═════ Text section
4.4.3. Morbidity of Bone Disease

The greatest morbidity at diagnosis is due to bone disease, and the association of vertebral fractures with a decline in PS indicates a subgroup which may benefit from enhanced supportive care, such as the appropriate use of bisphosphonates, good analgesia and a physical activity programme [51].

4.5. Strengths and Limitations

The strengths of this study are the large number of patients, contemporaneous data collection, capturing the patients’ own words and information on those who were asymptomatic with an incidental diagnosis. Another strength is a clean dataset of patients with active MM requiring treatment compared to registry studies that do not distinguish between smouldering and active myeloma (Table 7) [2,8,9].
══════════
═════ Exercise data
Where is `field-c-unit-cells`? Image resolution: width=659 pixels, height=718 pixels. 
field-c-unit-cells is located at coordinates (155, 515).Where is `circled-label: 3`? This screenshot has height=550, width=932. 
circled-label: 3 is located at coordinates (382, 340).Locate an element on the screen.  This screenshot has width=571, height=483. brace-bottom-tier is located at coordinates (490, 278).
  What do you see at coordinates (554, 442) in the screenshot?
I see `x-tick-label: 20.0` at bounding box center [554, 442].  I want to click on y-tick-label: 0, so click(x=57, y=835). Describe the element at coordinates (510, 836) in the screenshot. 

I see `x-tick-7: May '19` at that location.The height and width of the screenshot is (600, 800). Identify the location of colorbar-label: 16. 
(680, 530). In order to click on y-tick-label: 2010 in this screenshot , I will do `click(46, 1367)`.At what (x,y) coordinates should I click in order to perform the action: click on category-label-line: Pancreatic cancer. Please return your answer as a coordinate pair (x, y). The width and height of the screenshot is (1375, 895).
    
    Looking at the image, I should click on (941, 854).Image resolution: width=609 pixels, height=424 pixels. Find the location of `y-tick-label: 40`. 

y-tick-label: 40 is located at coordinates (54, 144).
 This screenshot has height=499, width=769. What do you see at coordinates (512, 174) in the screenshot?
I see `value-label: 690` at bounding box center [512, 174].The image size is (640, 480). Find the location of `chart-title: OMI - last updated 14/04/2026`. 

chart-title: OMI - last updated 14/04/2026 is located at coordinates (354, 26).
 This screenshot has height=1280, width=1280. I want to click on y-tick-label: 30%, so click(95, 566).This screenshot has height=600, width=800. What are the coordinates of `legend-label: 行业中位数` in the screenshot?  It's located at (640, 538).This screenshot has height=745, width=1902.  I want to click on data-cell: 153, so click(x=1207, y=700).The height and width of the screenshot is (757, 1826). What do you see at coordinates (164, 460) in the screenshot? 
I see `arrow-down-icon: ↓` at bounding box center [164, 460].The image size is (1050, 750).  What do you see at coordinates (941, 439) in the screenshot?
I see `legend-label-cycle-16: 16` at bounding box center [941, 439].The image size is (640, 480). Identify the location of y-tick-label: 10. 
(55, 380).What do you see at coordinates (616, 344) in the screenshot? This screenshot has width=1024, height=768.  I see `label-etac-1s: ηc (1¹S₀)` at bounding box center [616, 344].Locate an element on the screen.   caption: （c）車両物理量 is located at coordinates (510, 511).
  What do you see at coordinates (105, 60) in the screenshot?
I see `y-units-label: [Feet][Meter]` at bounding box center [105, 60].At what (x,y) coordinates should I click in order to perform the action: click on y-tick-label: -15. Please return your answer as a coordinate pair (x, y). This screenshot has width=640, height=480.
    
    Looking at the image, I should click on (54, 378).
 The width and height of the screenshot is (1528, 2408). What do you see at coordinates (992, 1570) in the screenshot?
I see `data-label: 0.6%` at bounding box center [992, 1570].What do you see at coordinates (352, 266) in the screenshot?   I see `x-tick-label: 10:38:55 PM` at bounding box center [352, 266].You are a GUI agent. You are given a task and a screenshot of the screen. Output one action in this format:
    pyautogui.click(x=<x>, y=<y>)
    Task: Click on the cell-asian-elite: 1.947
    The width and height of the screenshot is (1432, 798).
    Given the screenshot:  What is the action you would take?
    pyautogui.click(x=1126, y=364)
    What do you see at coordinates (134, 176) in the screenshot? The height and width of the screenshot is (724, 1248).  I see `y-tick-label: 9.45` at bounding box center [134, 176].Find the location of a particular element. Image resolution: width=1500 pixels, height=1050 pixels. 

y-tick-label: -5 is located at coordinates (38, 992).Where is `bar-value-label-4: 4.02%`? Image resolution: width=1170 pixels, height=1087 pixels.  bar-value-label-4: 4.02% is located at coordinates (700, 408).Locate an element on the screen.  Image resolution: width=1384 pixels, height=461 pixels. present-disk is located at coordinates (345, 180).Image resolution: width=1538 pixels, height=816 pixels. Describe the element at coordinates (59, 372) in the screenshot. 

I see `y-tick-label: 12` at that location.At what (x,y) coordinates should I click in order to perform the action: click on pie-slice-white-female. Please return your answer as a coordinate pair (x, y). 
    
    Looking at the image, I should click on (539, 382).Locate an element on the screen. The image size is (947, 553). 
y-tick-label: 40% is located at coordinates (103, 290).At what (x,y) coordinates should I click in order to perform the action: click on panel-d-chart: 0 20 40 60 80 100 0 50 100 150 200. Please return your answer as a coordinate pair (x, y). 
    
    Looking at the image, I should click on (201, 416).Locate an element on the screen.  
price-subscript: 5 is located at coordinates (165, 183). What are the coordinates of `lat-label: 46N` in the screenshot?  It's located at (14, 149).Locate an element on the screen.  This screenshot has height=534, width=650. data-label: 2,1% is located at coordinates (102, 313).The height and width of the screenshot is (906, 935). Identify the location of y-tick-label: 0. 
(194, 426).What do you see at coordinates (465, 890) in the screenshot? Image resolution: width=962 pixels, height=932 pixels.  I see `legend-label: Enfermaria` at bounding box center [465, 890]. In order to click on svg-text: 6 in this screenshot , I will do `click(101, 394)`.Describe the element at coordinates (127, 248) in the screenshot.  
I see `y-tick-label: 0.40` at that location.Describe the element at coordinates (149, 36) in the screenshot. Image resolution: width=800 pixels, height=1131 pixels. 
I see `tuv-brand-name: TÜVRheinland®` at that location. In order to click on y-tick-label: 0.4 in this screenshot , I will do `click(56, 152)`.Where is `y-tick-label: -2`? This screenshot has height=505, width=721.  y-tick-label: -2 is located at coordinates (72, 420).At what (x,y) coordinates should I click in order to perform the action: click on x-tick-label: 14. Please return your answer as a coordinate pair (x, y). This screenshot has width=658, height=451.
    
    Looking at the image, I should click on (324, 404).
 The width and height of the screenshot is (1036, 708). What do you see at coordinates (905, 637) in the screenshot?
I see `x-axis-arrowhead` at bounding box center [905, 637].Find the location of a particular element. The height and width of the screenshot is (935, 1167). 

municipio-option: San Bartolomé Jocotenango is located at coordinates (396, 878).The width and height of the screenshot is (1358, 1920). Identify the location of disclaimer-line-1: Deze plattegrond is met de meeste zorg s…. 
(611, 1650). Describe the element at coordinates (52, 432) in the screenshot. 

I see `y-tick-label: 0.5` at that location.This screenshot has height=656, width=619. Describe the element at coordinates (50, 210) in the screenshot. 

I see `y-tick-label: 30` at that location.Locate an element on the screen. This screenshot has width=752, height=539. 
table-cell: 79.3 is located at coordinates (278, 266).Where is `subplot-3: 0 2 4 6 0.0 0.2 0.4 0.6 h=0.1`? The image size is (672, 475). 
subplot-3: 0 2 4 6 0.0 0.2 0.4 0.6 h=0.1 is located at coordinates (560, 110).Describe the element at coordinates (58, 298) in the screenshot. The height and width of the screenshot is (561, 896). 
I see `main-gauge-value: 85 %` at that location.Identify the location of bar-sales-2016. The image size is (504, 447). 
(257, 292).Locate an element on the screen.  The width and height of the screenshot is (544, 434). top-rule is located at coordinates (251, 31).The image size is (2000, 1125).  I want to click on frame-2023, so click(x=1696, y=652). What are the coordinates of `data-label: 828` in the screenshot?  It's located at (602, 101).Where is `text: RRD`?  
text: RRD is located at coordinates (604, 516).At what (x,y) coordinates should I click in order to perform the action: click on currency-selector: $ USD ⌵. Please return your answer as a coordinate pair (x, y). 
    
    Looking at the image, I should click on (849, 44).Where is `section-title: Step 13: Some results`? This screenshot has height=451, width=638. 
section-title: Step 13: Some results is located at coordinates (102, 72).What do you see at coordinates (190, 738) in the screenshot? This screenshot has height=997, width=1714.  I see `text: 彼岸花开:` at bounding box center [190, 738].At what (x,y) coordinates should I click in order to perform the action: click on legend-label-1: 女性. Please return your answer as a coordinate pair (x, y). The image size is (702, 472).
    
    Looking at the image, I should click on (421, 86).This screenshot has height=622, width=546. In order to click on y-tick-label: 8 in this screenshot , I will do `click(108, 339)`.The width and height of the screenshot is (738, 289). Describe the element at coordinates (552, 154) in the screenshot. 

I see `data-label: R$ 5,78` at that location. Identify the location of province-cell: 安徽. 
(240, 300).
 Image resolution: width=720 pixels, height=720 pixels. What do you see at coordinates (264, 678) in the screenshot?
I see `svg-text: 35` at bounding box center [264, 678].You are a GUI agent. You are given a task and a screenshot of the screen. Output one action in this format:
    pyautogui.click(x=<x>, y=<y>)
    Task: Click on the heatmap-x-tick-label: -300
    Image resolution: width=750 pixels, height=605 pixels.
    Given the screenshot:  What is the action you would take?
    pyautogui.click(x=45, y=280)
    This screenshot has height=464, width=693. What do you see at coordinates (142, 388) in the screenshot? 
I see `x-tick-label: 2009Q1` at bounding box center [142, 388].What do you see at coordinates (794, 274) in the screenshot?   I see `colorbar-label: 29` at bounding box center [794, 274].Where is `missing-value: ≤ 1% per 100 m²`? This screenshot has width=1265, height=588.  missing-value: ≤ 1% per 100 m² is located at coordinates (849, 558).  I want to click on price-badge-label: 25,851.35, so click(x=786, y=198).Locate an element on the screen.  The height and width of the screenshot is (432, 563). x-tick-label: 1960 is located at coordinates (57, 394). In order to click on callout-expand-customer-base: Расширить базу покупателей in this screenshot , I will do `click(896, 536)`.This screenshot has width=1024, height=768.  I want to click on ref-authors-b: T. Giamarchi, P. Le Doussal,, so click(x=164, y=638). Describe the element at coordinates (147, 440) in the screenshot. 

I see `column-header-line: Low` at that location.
══════════
*Problem set:*
**A.** Please copy everything from "4.5. Strengths and" down to "(Table 7) [2,8,9]." in the myeloma study excerpt, substituting "prospective" for "contemporaneous".
**B.** According to the myeloma study excerpt, what causes the greatest morbidity at diagnosis?

*Answers to the tasks:*
**A.**
4.5. Strengths and Limitations

The strengths of this study are the large number of patients, prospective data collection, capturing the patients’ own words and information on those who were asymptomatic with an incidental diagnosis. Another strength is a clean dataset of patients with active MM requiring treatment compared to registry studies that do not distinguish between smouldering and active myeloma (Table 7) [2,8,9].

**B.** Bone disease.